**Data for review**
::::::

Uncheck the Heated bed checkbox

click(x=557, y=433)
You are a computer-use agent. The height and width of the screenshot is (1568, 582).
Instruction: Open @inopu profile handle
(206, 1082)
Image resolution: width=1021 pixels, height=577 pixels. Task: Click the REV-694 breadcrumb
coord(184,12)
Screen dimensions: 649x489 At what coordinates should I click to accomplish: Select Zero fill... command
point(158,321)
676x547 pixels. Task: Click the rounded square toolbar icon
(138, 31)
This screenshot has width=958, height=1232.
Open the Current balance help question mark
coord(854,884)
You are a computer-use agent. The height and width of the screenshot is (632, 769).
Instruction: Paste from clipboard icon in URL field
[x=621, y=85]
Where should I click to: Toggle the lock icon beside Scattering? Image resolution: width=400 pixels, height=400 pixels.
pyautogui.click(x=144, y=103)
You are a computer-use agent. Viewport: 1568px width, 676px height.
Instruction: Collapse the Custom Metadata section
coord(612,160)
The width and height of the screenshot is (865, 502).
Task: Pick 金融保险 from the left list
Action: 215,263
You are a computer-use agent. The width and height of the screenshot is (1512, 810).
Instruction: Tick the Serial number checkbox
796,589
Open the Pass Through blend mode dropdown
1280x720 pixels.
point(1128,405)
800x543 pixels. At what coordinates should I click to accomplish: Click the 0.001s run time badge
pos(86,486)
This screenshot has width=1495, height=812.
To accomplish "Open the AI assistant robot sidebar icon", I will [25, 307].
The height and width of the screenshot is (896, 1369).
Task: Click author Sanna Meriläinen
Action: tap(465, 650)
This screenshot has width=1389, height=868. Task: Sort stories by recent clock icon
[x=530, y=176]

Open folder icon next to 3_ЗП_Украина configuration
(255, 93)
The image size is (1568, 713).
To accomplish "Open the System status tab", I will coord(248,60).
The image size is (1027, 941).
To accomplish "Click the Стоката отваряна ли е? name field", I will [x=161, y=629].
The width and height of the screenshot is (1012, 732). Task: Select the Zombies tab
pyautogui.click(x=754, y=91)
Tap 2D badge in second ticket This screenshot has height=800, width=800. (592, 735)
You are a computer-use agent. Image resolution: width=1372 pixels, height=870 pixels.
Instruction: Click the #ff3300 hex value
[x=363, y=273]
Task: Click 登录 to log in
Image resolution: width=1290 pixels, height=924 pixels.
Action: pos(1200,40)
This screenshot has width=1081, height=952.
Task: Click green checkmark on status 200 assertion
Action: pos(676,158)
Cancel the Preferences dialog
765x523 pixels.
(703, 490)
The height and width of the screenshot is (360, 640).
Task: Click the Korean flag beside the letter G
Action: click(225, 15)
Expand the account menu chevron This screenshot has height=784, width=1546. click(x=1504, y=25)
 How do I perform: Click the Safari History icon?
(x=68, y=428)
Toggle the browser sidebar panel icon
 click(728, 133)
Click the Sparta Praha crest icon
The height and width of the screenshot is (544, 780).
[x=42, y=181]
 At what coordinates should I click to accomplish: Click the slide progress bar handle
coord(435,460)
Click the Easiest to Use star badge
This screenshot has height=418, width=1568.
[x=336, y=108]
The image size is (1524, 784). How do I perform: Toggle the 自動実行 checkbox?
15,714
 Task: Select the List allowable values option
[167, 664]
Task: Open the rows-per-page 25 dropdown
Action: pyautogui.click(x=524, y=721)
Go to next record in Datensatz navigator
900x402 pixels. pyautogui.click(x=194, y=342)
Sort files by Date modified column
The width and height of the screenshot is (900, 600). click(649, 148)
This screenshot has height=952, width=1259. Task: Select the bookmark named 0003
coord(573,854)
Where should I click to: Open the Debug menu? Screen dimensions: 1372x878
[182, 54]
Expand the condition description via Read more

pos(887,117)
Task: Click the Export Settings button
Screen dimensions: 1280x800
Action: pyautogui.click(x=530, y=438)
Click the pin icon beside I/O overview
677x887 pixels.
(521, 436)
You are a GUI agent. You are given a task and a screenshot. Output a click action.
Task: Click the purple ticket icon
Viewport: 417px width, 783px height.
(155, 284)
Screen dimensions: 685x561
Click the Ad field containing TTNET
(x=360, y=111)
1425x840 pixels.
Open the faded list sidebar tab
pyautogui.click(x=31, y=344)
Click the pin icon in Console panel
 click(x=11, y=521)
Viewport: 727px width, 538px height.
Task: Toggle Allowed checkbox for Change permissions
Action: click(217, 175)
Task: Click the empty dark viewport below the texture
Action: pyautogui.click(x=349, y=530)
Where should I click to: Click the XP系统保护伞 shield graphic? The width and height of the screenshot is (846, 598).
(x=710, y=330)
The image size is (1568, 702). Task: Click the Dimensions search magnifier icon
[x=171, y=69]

::::::

**Description of the task**
An exact copy of every record above is required.

**Task output**
Uncheck the Heated bed checkbox

click(x=557, y=433)
You are a computer-use agent. The height and width of the screenshot is (1568, 582).
Instruction: Open @inopu profile handle
(206, 1082)
Image resolution: width=1021 pixels, height=577 pixels. Task: Click the REV-694 breadcrumb
coord(184,12)
Screen dimensions: 649x489 At what coordinates should I click to accomplish: Select Zero fill... command
point(158,321)
676x547 pixels. Task: Click the rounded square toolbar icon
(138, 31)
This screenshot has width=958, height=1232.
Open the Current balance help question mark
coord(854,884)
You are a computer-use agent. The height and width of the screenshot is (632, 769).
Instruction: Paste from clipboard icon in URL field
[x=621, y=85]
Where should I click to: Toggle the lock icon beside Scattering? Image resolution: width=400 pixels, height=400 pixels.
pyautogui.click(x=144, y=103)
You are a computer-use agent. Viewport: 1568px width, 676px height.
Instruction: Collapse the Custom Metadata section
coord(612,160)
The width and height of the screenshot is (865, 502).
Task: Pick 金融保险 from the left list
Action: 215,263
You are a computer-use agent. The width and height of the screenshot is (1512, 810).
Instruction: Tick the Serial number checkbox
796,589
Open the Pass Through blend mode dropdown
1280x720 pixels.
point(1128,405)
800x543 pixels. At what coordinates should I click to accomplish: Click the 0.001s run time badge
pos(86,486)
This screenshot has width=1495, height=812.
To accomplish "Open the AI assistant robot sidebar icon", I will [25, 307].
The height and width of the screenshot is (896, 1369).
Task: Click author Sanna Meriläinen
Action: tap(465, 650)
This screenshot has width=1389, height=868. Task: Sort stories by recent clock icon
[x=530, y=176]

Open folder icon next to 3_ЗП_Украина configuration
(255, 93)
The image size is (1568, 713).
To accomplish "Open the System status tab", I will coord(248,60).
The image size is (1027, 941).
To accomplish "Click the Стоката отваряна ли е? name field", I will [x=161, y=629].
The width and height of the screenshot is (1012, 732). Task: Select the Zombies tab
pyautogui.click(x=754, y=91)
Tap 2D badge in second ticket This screenshot has height=800, width=800. (592, 735)
You are a computer-use agent. Image resolution: width=1372 pixels, height=870 pixels.
Instruction: Click the #ff3300 hex value
[x=363, y=273]
Task: Click 登录 to log in
Image resolution: width=1290 pixels, height=924 pixels.
Action: pos(1200,40)
This screenshot has width=1081, height=952.
Task: Click green checkmark on status 200 assertion
Action: pos(676,158)
Cancel the Preferences dialog
765x523 pixels.
(703, 490)
The height and width of the screenshot is (360, 640).
Task: Click the Korean flag beside the letter G
Action: click(225, 15)
Expand the account menu chevron This screenshot has height=784, width=1546. click(x=1504, y=25)
 How do I perform: Click the Safari History icon?
(x=68, y=428)
Toggle the browser sidebar panel icon
 click(728, 133)
Click the Sparta Praha crest icon
The height and width of the screenshot is (544, 780).
[x=42, y=181]
 At what coordinates should I click to accomplish: Click the slide progress bar handle
coord(435,460)
Click the Easiest to Use star badge
This screenshot has height=418, width=1568.
[x=336, y=108]
The image size is (1524, 784). How do I perform: Toggle the 自動実行 checkbox?
15,714
 Task: Select the List allowable values option
[167, 664]
Task: Open the rows-per-page 25 dropdown
Action: pyautogui.click(x=524, y=721)
Go to next record in Datensatz navigator
900x402 pixels. pyautogui.click(x=194, y=342)
Sort files by Date modified column
The width and height of the screenshot is (900, 600). click(649, 148)
This screenshot has height=952, width=1259. Task: Select the bookmark named 0003
coord(573,854)
Where should I click to: Open the Debug menu? Screen dimensions: 1372x878
[182, 54]
Expand the condition description via Read more

pos(887,117)
Task: Click the Export Settings button
Screen dimensions: 1280x800
Action: pyautogui.click(x=530, y=438)
Click the pin icon beside I/O overview
677x887 pixels.
(521, 436)
You are a GUI agent. You are given a task and a screenshot. Output a click action.
Task: Click the purple ticket icon
Viewport: 417px width, 783px height.
(155, 284)
Screen dimensions: 685x561
Click the Ad field containing TTNET
(x=360, y=111)
1425x840 pixels.
Open the faded list sidebar tab
pyautogui.click(x=31, y=344)
Click the pin icon in Console panel
 click(x=11, y=521)
Viewport: 727px width, 538px height.
Task: Toggle Allowed checkbox for Change permissions
Action: click(217, 175)
Task: Click the empty dark viewport below the texture
Action: pyautogui.click(x=349, y=530)
Where should I click to: Click the XP系统保护伞 shield graphic? The width and height of the screenshot is (846, 598).
(x=710, y=330)
The image size is (1568, 702). Task: Click the Dimensions search magnifier icon
[x=171, y=69]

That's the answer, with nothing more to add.